Let's take a moment and chew it: Current light clients can't check UTXO and prevent double spends, post-SegWit 'semi-ligh' clients can.
The only thing the 'SegWit semi-ligh' client you describe can do is verify that no historical inflation occurred. It cannot be used to verify incoming SegWit payments in a meaningful way beyond what a light client today can do, so it's useless for any economically relevant entity to rely upon.
It is how SegWit encourages this kind of nodes and leaves no incentive to remain a prehistoric fat and resource consuming dinosaur. Clear?
Perfectly clear, but I disagree. Nodes can already prune history, and I think in the future nearly every node will. This does not impact security, as they still download and verify everything. If you feel like running a 'semi-ligh' node which is basically useless, still needs to maintain the full UTXO set (likely the largest resource cost of running a node in the near future), and in return only get a small constant factor of bandwidth reduction, be my guest.
That 'only' difference is a huge one

No, it's a technicality. The same data is still committed to in the wtxid. It's just moved.
When something is discarded from SHA2 process and txId, it is no longer necessary for validating the integrity of the hashing process and the block header
This is wrong.

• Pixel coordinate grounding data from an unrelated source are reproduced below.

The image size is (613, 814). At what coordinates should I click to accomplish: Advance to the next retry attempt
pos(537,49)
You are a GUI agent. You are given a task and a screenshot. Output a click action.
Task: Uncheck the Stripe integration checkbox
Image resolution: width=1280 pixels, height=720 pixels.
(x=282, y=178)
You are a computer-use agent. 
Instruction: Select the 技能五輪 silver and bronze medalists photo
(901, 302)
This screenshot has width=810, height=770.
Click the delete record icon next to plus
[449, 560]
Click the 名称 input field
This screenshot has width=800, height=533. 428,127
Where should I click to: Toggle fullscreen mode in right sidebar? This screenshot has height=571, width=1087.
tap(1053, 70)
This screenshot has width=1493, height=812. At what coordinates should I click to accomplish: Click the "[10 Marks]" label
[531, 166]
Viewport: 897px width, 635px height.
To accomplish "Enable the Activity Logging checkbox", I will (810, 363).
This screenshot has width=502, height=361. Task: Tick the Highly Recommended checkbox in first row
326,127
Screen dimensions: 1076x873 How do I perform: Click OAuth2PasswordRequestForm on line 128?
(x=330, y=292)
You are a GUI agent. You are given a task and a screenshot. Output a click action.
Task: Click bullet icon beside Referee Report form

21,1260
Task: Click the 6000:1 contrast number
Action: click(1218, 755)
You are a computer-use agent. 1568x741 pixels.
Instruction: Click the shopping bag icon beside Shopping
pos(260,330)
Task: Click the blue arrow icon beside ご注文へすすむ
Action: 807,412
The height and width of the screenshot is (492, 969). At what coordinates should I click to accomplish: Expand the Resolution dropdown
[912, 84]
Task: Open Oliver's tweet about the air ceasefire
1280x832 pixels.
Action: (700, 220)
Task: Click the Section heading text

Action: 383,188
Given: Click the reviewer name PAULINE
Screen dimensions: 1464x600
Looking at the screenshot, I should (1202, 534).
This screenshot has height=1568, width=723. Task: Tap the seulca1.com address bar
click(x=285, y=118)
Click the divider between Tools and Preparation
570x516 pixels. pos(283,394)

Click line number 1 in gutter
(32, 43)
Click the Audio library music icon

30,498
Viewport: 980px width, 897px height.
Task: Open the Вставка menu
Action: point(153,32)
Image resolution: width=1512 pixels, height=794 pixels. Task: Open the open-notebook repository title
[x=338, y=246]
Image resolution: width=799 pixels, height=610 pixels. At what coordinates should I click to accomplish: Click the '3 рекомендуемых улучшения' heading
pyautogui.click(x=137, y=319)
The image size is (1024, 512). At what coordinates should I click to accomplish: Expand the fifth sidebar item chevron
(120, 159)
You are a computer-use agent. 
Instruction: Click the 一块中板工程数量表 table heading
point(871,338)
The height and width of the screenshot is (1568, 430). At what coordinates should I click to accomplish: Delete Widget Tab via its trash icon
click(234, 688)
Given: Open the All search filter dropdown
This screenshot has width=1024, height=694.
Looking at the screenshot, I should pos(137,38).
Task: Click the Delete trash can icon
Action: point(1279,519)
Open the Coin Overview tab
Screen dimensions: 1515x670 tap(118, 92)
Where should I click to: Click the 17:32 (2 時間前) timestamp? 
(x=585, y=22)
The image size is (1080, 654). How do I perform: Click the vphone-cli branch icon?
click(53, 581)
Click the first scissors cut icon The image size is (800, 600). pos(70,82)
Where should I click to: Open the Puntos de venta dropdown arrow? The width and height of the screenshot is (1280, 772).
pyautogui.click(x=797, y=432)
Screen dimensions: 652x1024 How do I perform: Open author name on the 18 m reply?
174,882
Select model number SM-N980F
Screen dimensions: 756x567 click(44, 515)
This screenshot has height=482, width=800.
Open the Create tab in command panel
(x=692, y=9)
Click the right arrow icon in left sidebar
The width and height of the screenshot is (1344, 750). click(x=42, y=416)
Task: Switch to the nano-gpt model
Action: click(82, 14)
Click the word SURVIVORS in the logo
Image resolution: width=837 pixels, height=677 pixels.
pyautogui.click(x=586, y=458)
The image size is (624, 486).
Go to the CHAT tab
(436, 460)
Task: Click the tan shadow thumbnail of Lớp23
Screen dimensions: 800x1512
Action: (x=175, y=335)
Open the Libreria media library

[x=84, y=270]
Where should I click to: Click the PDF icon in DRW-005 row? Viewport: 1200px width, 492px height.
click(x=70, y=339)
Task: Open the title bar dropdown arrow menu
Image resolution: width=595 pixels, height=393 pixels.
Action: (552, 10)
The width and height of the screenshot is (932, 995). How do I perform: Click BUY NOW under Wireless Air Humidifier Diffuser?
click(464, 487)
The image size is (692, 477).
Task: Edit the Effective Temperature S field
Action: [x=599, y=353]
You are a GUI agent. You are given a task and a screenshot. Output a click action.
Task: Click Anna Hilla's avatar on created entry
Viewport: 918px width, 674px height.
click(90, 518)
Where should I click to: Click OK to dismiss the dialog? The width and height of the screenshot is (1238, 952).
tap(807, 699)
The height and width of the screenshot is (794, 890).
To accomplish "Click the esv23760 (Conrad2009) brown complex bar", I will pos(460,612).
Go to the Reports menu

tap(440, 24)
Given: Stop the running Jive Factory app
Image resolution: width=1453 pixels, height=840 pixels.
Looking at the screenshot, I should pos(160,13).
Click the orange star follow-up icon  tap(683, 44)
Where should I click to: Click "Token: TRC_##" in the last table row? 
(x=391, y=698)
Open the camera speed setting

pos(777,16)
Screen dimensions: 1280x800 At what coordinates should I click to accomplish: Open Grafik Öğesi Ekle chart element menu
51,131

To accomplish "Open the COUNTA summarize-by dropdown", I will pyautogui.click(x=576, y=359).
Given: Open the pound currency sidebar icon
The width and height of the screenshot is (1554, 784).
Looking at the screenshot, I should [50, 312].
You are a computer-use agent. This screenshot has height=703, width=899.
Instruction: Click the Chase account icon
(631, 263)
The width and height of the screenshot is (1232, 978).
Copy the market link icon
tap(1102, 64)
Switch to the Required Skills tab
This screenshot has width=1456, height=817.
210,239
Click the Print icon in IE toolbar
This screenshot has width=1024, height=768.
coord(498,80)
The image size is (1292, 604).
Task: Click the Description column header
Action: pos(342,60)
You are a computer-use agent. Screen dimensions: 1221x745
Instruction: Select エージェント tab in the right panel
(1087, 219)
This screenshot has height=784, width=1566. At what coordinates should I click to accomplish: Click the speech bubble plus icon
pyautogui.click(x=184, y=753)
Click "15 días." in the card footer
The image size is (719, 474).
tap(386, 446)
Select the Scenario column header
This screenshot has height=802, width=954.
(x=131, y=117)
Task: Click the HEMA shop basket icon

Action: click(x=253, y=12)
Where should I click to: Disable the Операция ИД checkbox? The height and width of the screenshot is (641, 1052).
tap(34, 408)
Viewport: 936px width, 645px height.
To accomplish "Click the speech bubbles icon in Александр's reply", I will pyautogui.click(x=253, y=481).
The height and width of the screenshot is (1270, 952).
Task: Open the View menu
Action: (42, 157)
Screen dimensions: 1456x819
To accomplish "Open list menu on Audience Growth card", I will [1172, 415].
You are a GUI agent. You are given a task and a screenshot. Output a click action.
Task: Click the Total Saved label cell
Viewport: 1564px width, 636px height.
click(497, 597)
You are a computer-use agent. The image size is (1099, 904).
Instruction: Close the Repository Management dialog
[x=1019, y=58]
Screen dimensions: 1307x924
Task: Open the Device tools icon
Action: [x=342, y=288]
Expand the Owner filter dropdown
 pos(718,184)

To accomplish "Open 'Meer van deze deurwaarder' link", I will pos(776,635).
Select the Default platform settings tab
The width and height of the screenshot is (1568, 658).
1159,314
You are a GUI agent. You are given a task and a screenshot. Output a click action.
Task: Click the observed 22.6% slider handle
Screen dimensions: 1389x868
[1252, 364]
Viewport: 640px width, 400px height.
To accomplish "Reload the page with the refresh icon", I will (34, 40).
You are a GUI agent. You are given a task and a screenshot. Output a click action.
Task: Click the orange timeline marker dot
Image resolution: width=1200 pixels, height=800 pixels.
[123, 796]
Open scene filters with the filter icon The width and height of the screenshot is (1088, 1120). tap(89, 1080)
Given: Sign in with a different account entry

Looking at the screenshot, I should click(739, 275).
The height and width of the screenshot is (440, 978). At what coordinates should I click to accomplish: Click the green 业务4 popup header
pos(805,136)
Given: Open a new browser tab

The witnesses are committed to by the wtxid, which are included in the witness merkle tree, which is committed to by the coinbase, which contributes to the block header.
You cannot change a witness and expect a block to still be valid, except to your pointless 'semi-ligh' node.
and we just need UTXO to check double spend and become a full node
... Oops! we got a validator node (in your terminology) without any obligation to store the signatures for future use.
Again, nodes already don't have any obligation to store signatures (or anything) for future use.